Just purchase new kimber grand raptor, can't stay away from the range love the raptor. :shock:


----------



## RONNIE J

*BANG FOR THE BUCKS*

Shipwreck,
You may want to take a look at the KIMBER PRO CARRY HD II, it is all stainless, just the right carry and range size--This can be picked up most place for under $800.00. We have 2 of them and both have been ready and flawless right out of the box. Give one a look.










Best
Ron


----------



## Ala Dan

Hey Folk's-

Yes, since retirement I'm in the 1911 camp~! I own the following:

a) 2x Springfield WW-II G.I. model replica's
b) a NIB PB9108LP Springfield Mil Spec
c) a Kimber Ultra Carry II (my everyday carry package)
d) a NIB Les Baer Thunder Ranch Special

Sorry guy's, but I haven't learned the trick too posting pics yet~!


----------



## Guest

Ala Dan said:


> Hey Folk's-
> 
> Yes, since retirement I'm in the 1911 camp~! I own the following:
> 
> a) 2x Springfield WW-II G.I. model replica's
> b) a NIB PB9108LP Springfield Mil Spec
> c) a Kimber Ultra Carry II (my everyday carry package)
> d) a NIB Les Baer Thunder Ranch Special
> 
> Sorry guy's, but I haven't learned the trick too posting pics yet~!


What mags (brand) are you using in your Kimber Ultra Carry?


----------



## scoop

right now i only have 3 1911s.a colt delta elite in 10mm a colt gov. model in 38 super both 5 inches.my carry gun is my Kimber Ultra Carry.3 INCH .45 ACP. .ALL VERY DEPENDABLE.Ive sold,traded or given away :lol: :shock: 3 COLT 1991 OLD ROLL MARK 1911s over the past 7 or 8 years.i wish i still had a good old basic 1911 in 45 acp.


----------



## jwkimber45

I have a Kimber Compact Custom and a Series 70 Colt Commander

Gotta love 'em!!!

■ **DATA**
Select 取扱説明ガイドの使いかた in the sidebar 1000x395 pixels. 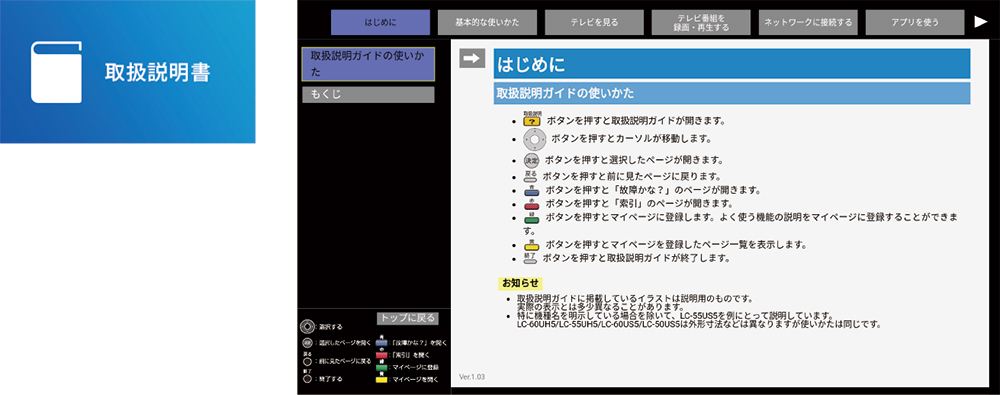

■ **TASKS AND EXERCISES**
**a)** Echo the 1911 pistol thread from "right now i" up to and including "Gotta love 'em!!!".
**b)** Carry on the 1911 pistol thread from its last post.
The data has no connection to the 1911 pistol thread.

■ **ANSWERS IN ORDER**
**a)**
right now i only have 3 1911s.a colt delta elite in 10mm a colt gov. model in 38 super both 5 inches.my carry gun is my Kimber Ultra Carry.3 INCH .45 ACP. .ALL VERY DEPENDABLE.Ive sold,traded or given away :lol: :shock: 3 COLT 1991 OLD ROLL MARK 1911s over the past 7 or 8 years.i wish i still had a good old basic 1911 in 45 acp.


----------



## jwkimber45

I have a Kimber Compact Custom and a Series 70 Colt Commander

Gotta love 'em!!!

**b)**
----------



## Mystro

Well, I think they're nice... but, I'm sort of predjudiced!
Thanks for askin'.
Colt Delta Elite - Pre-enhanced








Colt Government XSE








Colt Combat Commander








Kimber Eclipse Custom II in 10mm








8)


----------



## kansas_plainsman

Ultra-compact Springfield Mil-Spec


----------



## riot earp

I have seven. Six springers and a RIA.

A couple in 38super

[IMG:768:576:9217e531ba]http://img.photobucket.com/albums/v67/hugemidget/springfield/38supers.jpg[/img:9217e531ba]

a couple in 45acp

[IMG:512:384:9217e531ba]http://img.photobucket.com/albums/v67/hugemidget/springfield/MVC-005F.jpg[/img:9217e531ba]


----------



## Shipwreck

You have to put the Image tags around each link seperately...


----------



## riot earp

Shipwreck said:


> You have to put the Image tags around each link seperately...


Yeah, I got it some times photobucket does'nt work like its supposed too.

Thanks for the help though.


----------



## Shipwreck

No problem... Now I can see them. Beautiful guns ya got there :-D


----------



## Charlie

I love my Springy and my Colt Defender. I'll soon get a pic of my Defender. Here's my Springy.

[IMG:100:55:0dfa628bd2]http://img48.imageshack.us/img48/3724/springy6dl.jpg[/img:0dfa628bd2]


----------



## tex45acp

*Wilson Combat Lover Here!!!!*

I have to say I always loved my Springfields, then along came the Para Ordnance, after that I tried a Colt 1991, then a Kimber. The all came and went but then I made the mistake of shooting a friend's Wilson Protector. I have to say I was amazed a gun could shoot so smoothly and be so accurate. I field stripped the gun, with his permission of course, and really did an inspection of the parts and finishes. A week later I got one of my own.
It started with a black on black CQB, then the same gun but in a compact form. I have since purchased my favorite of them all....a stainless Professional. This gun has to be the finest shooting gun I have ever owned. It is my primary carry weapon 99.9% of the time. I have 100% confidence that, if needed, it will be there to serve me in what ever capacity I use it for and will easily come back for more without even breathing hard.
I am closing in on 4000 rounds and I have to say that dependability is uncanningly boring. It just won't quit shooting....that is unless I forget to load the mag........here is my pride and joy!!


----------



## .45

First of all, as I'm new entry in the Forum, I wish to say hello to all the Members.
I have a Kimber Custom II, that I carry for personal defence; it's a great gun and it shoots very well. IMHO, I think that a 1911, carried "cocked and locked" is one of the best solution for personal protection.

Regards.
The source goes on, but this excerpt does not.